Os tempos difíceis que enfrentamos afectam e continuarão a afectar de forma decisiva a nossa vida em comunidade. Aos que, como os maçons, encontram na democracia o caminho para a realização social impõe-se uma vigilância e uma actuação permanentes, face à nova realidade que vivemos
Vejamos seis tarefas que reputamos como essenciais.
A pandemia chamou-nos a atenção, de forma dramática, para a essencialidade da existência de um Serviço Nacional de Saúde, enquanto instrumento fundamental da promoção da dignidade humana e da igualdade entre os cidadãos. Abstraindo-nos das opções políticas concretas tendentes ao alcance desse desiderato, nas quais não nos imiscuímos, consideramos que esta é uma matéria em relação à qual se torna imperativo promover uma cultura de compromisso na sociedade portuguesa.
Os tempos difíceis que enfrentamos afectam e continuarão a afectar de forma decisiva a nossa vida em comunidade e terão sérias consequências nos planos económico, financeiro e social.
Aos que, como os maçons, encontram na democracia o caminho para a realização social impõe-se uma vigilância e uma actuação permanentes, face à nova realidade que vivemos.
Desde logo, combatendo, por todas as formas, os populismos e os extremismos de todos os matizes que, historicamente, tendem a crescer em períodos de excepção como o que vivemos e que também tenderão a crescer na sociedade portuguesa, quer de forma mais organizada, quer de forma mais inorgânica, mas igualmente preocupante.
Por isso, é imperioso continuar, como sempre temos feito, a defesa intransigente dos direitos, liberdades e garantias, que, também historicamente, nas épocas com maior propensão securitária, tendem a ser colocados em causa.
A crise económica e financeira que se desenha e que já afecta muitos dos nossos concidadãos trará, inevitavelmente, sérios problemas sociais, com o aumento dos níveis de desemprego à cabeça. A firme defesa da coesão social, as preocupações com os mais desfavorecidos e com as novas formas de pobreza são questões que nos devem ser particularmente caras, de forma a que, no progresso colectivo, “ninguém fique para trás”.

Exercício 1 -
Transcreva do texto de leitura, sem qualquer alteração, o trecho que abre com as palavras que contêm "A pandemia chamou-nos" e fecha com "na sociedade portuguesa.".
Exercício 2 -
Segundo o texto de leitura, quantas tarefas são consideradas essenciais?
Os itens que se seguem não são necessários.

Registos -

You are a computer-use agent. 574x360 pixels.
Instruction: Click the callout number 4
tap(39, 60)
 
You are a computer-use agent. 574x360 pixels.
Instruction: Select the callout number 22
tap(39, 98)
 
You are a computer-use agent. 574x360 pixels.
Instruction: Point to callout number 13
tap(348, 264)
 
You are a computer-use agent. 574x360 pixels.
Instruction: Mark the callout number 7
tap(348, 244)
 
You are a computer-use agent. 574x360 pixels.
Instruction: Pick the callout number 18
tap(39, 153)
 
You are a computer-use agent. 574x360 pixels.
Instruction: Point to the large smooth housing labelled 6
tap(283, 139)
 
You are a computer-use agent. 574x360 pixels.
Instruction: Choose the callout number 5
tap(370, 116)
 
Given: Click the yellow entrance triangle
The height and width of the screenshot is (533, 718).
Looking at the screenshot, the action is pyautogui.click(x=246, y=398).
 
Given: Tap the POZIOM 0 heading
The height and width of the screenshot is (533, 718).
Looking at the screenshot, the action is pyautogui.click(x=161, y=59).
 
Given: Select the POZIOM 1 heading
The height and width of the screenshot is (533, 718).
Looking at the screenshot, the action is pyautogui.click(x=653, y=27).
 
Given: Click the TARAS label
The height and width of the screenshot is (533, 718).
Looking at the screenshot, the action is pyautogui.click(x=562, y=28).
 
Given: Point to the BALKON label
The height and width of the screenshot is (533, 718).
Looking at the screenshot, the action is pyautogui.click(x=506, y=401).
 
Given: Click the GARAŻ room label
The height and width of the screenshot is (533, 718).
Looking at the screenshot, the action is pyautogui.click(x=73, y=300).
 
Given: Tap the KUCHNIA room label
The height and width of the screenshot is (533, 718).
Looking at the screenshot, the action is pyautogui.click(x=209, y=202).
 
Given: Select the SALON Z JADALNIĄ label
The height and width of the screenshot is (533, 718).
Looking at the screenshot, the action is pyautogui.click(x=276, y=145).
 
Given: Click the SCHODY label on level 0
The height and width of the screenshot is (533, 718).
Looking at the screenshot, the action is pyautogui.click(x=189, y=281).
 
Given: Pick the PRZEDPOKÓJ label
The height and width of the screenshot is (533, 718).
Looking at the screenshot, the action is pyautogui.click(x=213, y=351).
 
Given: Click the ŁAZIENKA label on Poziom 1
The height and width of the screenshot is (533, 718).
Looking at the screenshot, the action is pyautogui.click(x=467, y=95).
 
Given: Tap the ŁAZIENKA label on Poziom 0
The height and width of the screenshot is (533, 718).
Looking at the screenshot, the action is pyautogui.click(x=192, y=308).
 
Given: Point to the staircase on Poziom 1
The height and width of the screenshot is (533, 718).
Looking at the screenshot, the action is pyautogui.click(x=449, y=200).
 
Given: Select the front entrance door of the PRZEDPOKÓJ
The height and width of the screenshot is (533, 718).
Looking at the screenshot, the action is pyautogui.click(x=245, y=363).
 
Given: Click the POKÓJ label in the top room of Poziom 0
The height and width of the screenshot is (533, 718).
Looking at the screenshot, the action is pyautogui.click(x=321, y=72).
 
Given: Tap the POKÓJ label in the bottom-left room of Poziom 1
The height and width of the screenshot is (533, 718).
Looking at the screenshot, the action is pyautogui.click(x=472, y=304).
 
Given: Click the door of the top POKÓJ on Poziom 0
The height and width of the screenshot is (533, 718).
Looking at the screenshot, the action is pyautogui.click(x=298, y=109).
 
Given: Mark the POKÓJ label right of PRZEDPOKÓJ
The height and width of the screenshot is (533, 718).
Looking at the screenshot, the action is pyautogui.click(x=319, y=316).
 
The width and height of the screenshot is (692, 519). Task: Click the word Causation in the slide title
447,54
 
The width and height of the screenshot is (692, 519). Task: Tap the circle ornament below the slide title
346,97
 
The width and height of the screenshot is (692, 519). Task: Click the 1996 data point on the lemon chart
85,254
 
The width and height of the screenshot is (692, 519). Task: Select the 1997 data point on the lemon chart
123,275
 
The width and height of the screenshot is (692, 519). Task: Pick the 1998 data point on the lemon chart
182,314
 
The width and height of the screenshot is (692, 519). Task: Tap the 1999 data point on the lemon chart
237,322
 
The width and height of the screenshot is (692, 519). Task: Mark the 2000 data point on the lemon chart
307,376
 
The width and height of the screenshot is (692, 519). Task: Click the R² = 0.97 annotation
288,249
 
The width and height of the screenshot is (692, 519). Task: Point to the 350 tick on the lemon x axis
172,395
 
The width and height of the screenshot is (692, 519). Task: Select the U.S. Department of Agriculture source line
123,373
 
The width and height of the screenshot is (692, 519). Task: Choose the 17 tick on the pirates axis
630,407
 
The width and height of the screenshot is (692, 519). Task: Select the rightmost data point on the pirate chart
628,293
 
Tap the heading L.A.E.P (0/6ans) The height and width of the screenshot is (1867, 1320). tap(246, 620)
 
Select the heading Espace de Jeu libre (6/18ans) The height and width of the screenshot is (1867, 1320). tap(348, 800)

Resolução 1 -
A pandemia chamou-nos a atenção, de forma dramática, para a essencialidade da existência de um Serviço Nacional de Saúde, enquanto instrumento fundamental da promoção da dignidade humana e da igualdade entre os cidadãos. Abstraindo-nos das opções políticas concretas tendentes ao alcance desse desiderato, nas quais não nos imiscuímos, consideramos que esta é uma matéria em relação à qual se torna imperativo promover uma cultura de compromisso na sociedade portuguesa.

Resolução 2 -
Seis tarefas.